IV. Patient’s Rights and Practitioner’s Duties

Patient’s Rights:

  • Right to Request Restrictions – You have the right to request restrictions on certain uses and disclosures of protected health information. However, I am not required to agree to a restriction you request.

  • Right to Receive Confidential Communications by Alternative Means and at Alternative Locations – You have the right to request and receive confidential communications of PHI by alternative means and at alternative locations. (For example, if you do not want a family member to know that you are seeing me.)

  • Right to Inspect and Copy – You have the right to inspect and/or obtain a copy of PHI in my records for as long as they are retained with limited exceptions. On your request, I will discuss the request process with you. There may be a fee for copying your records.

  • Right to Amend – You have the right to request an amendment of PHI for as long as the PHI is maintained in the record. I may deny your request. On your request, I will discuss the amendment process with you.

  • Right to an Accounting – You have the right to receive an accounting of disclosures of PHI that were made without your authorization (those in Section III of this notice). On your request, I will discuss the accounting process with you. There may be a fee for time required to compile this information.

  • Right to a Paper Copy – You have the right to obtain copy of this notice from me upon request.


Practitioner’s Duties:

  • I am required by law to maintain the privacy of PHI and to provide you with a notice of my legal duties and privacy practices with respect to PHI.

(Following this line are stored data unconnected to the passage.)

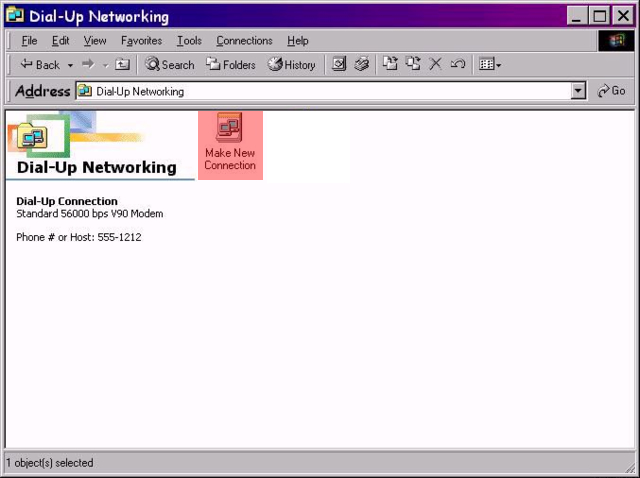Open the Favorites menu
This screenshot has width=640, height=478.
click(142, 41)
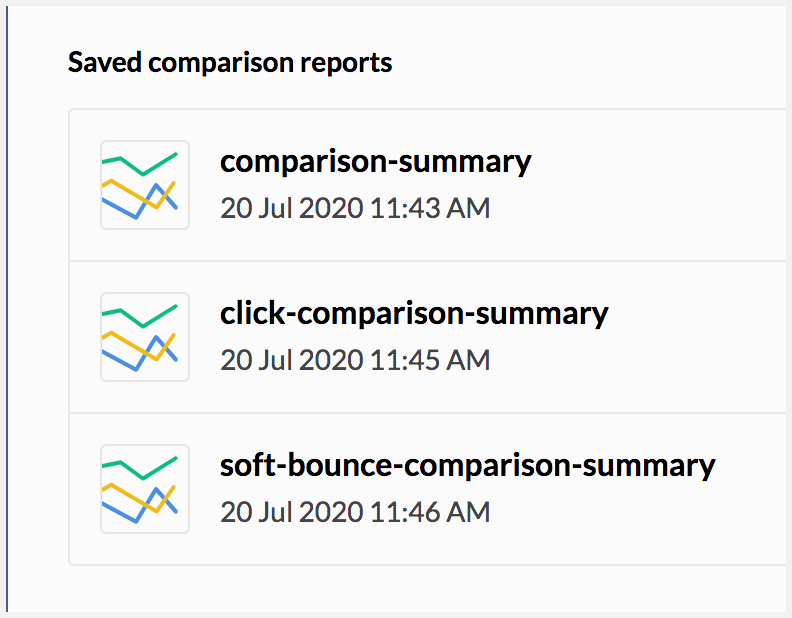Click the comparison-summary chart icon
The image size is (792, 618).
point(145,185)
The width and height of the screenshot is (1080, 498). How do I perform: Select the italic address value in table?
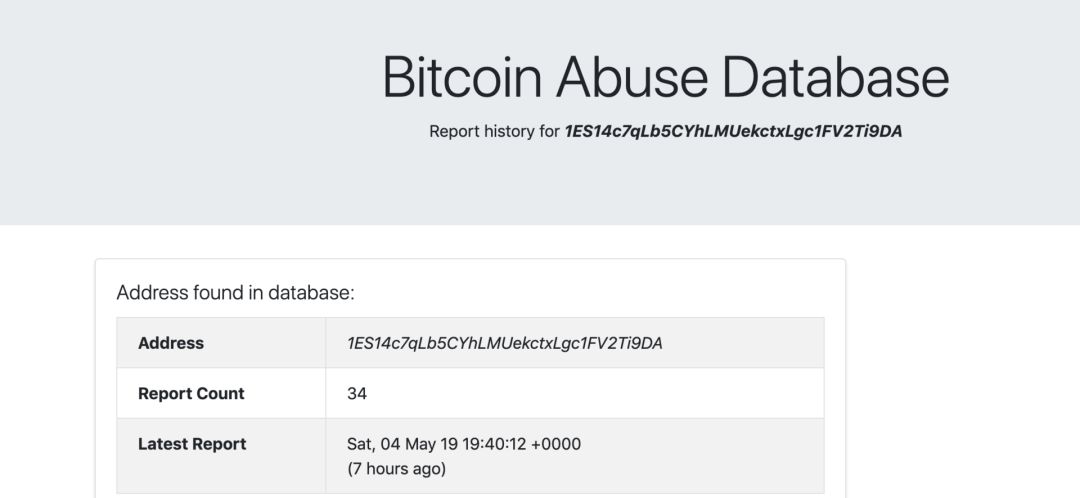[x=504, y=343]
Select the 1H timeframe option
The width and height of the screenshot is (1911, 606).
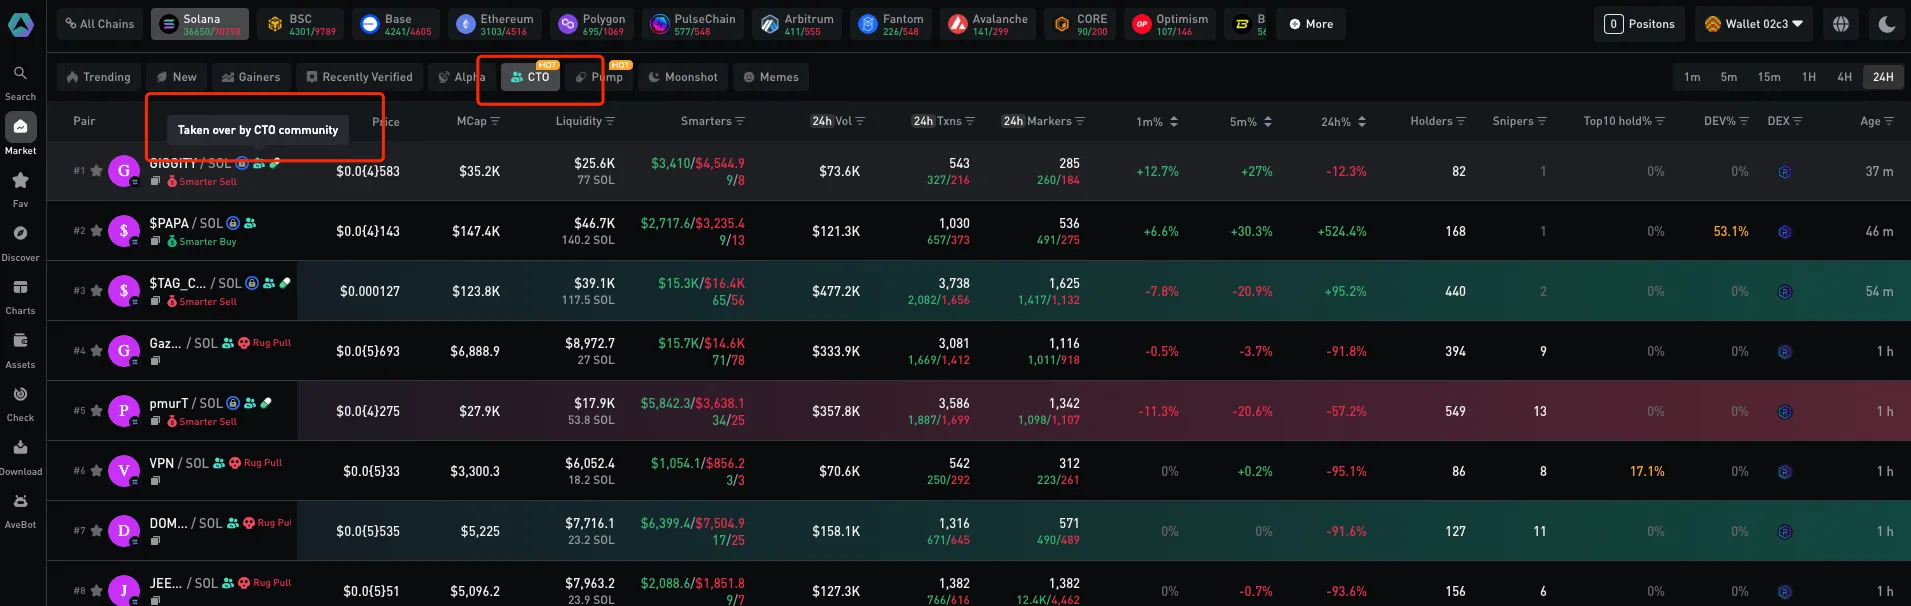(1808, 77)
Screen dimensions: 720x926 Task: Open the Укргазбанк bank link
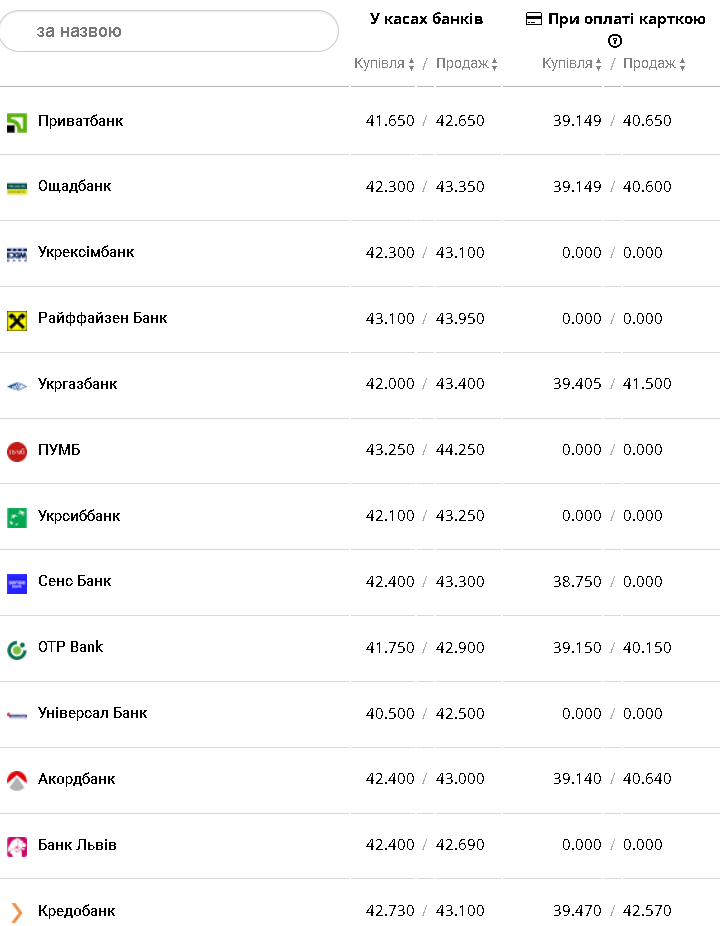tap(77, 384)
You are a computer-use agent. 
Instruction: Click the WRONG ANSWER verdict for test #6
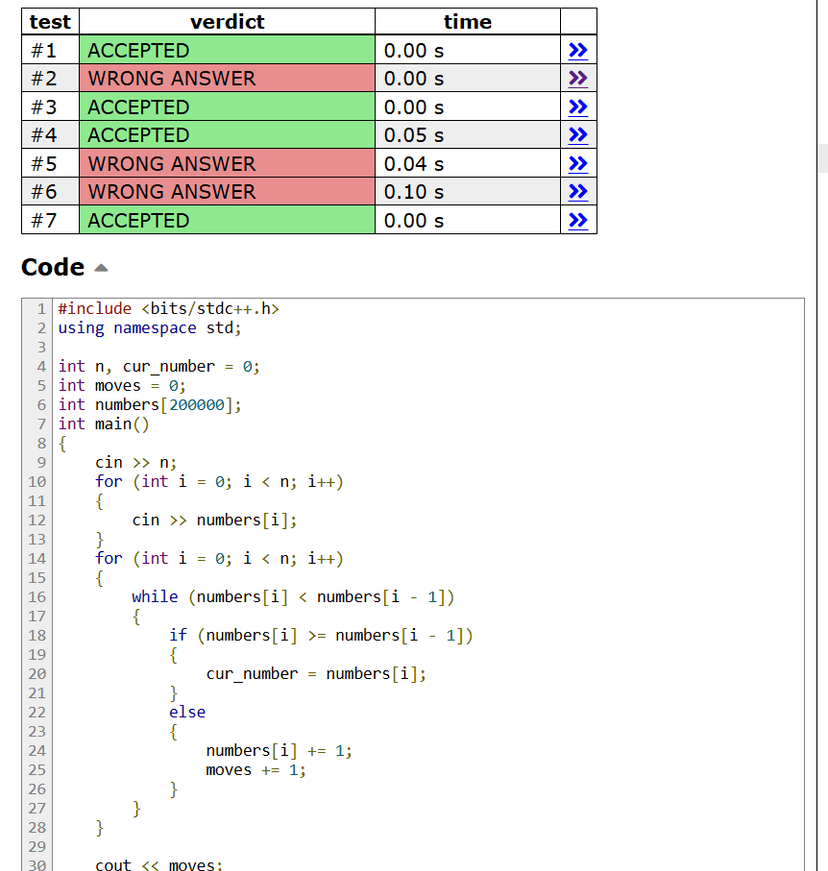[171, 192]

  • I reserve the right to change the privacy policies and practices described in this notice. Unless I notify you of such changes, however, I am required to abide by the terms currently in effect.

  • If I revise my policies and procedures, I will provide or make the revisions available to you. If you are a current patient, I will provide you with a revised in person or by mail. If you are a former client, not currently receiving services from me, the most current revision of this notice will always be available at my office.


V. Questions and Complaints

If you have questions about this notice, disagree with a decision I make about access to your records, or have other concerns about your privacy rights, please discuss these with me. If you are dissatisfied with the outcome of that discussion, you may choose between two options. First, you can contact another therapist in our clinic who will act as an intermediary. Or, second, you can send a written complaint to the Secretary of the U.S. Department of Health and Human Services; I can provide you with the appropriate address upon request.


VI. Effective Date, Restrictions, and Changes to Privacy Policy

Please note that this notice is a minimum standard dictated by state and federal laws. The same laws allow me to further limit the uses or disclosures that I will make without your consent. I have chosen to further protect your confidentiality by requiring specific authorization for any disclosure in section I of this notice unless you choose to provide general consent for those purposes. This does not affect the uses and disclosures in section III of this notice that do not require your consent.

This notice is effective as of August18, 2003.  I reserve the right to change the terms of this notice and to make the new notice provisions effective for all PHI that I maintain.